Bennet Wins, Murkowski Leads, and the flaw of the “Tea Party Cost GOP the Senate” Meme

LAS VEGAS – The Denver Post has made its call on what seems readily apparent: Michael Bennet will win most of the remaining votes in Colorado’s U.S. Senate race and keep his seat. In Alaska, the vote for write-in candidates has exceeded the vote for Joe Miller now by a sizable margin, around 13,000 out of 199,701 total votes. What happens now in that state is a long count, with Murkowski presumed by us corrupt bastards in the media as the winner. If Murkowski does win the count, there’ll be a determination by Miller’s team on whether to challenge the write-in votes that don’t exactly say “Lisa Murkowski.”
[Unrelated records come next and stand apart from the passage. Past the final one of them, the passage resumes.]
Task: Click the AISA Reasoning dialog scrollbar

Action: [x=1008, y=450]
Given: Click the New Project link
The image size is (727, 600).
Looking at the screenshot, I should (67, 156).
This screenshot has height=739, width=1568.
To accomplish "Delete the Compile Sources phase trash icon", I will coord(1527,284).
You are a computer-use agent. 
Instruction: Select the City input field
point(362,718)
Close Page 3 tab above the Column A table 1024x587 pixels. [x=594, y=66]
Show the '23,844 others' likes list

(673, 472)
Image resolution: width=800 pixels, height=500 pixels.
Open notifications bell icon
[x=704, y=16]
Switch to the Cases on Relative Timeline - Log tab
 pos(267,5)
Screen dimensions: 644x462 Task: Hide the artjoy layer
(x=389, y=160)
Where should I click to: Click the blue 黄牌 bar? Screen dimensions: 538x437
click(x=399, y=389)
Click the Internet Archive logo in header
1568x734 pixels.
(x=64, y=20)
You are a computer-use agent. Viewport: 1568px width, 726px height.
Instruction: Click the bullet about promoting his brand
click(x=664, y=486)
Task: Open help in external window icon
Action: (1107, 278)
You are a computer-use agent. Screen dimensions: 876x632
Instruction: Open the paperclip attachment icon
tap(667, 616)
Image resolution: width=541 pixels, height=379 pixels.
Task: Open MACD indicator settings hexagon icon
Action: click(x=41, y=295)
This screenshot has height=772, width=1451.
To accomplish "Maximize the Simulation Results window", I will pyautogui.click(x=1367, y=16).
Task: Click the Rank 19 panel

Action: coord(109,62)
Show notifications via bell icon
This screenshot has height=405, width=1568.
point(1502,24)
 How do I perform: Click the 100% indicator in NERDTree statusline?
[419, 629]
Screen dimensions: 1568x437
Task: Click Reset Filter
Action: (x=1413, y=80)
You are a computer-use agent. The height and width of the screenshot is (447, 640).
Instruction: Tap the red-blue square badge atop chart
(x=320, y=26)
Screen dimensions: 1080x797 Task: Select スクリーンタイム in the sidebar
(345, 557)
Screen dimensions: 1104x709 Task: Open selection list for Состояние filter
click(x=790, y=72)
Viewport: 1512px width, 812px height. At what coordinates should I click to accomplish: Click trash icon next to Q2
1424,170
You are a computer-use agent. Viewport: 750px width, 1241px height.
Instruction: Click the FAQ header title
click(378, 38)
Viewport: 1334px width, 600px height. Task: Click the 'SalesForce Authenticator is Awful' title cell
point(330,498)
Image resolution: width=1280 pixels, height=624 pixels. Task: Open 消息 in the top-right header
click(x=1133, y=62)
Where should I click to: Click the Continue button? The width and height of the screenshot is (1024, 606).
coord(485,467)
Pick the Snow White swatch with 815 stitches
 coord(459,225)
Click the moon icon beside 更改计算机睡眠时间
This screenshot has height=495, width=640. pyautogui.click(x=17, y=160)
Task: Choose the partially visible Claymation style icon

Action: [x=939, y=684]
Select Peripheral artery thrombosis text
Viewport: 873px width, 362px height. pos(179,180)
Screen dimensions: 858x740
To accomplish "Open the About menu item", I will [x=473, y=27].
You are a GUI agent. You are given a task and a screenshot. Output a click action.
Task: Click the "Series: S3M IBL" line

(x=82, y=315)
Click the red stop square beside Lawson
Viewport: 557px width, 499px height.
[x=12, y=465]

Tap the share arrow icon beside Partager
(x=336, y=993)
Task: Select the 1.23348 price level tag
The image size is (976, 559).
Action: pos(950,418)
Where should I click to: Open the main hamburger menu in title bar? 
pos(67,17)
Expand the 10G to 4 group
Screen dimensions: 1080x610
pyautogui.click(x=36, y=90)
And so here comes the meta-narrative : “Did the Tea Party cost the GOP control of the Senate?” The facts: Left to their own devices, Republicans would have had less conservative candidates in Nevada, Colorado, and Delaware. They would have had no race at all in Alaska, which would have freed up some money – not much – for other races. And so theoretically we would be looking today at Democrats holding only 49 Senate seats with control of the body resting on the result in Washington state.

That’s theoretical, though, and it 1) doesn’t give the Tea Party credit for everything it did in House races, which is still being calculated, and 2) doesn’t appreciate the ideological message sent by these races. The GOP now has a powerful bloc, with  ready money from the Club for Growth and Tea Party Express, that can and will destroy any “Republican in Name Only” with the full knowledge that it could be handing the seat to Democrats. This ripples far beyond the races the Tea Party wins. As Will Bunch likes to point out, the biggest Tea Party win might have been Arizona, where the movement pushed John McCain right. The threat of a primary in 2012 is going to have a serious impact on Olympia Snowe’s decision making, because she’s seen that even obviously doomed candidates in blue states, like Christine O’Donnell, can win primaries.

So, yes, Michael Bennet won. But the Tea Party made it clear that you cannot back a tax hike, as Jane Norton once did in Colorado, and expect to ever win a primary, as Buck eventually did over Norton. And what instrument do Democrats have to enforce ideological consistency like that?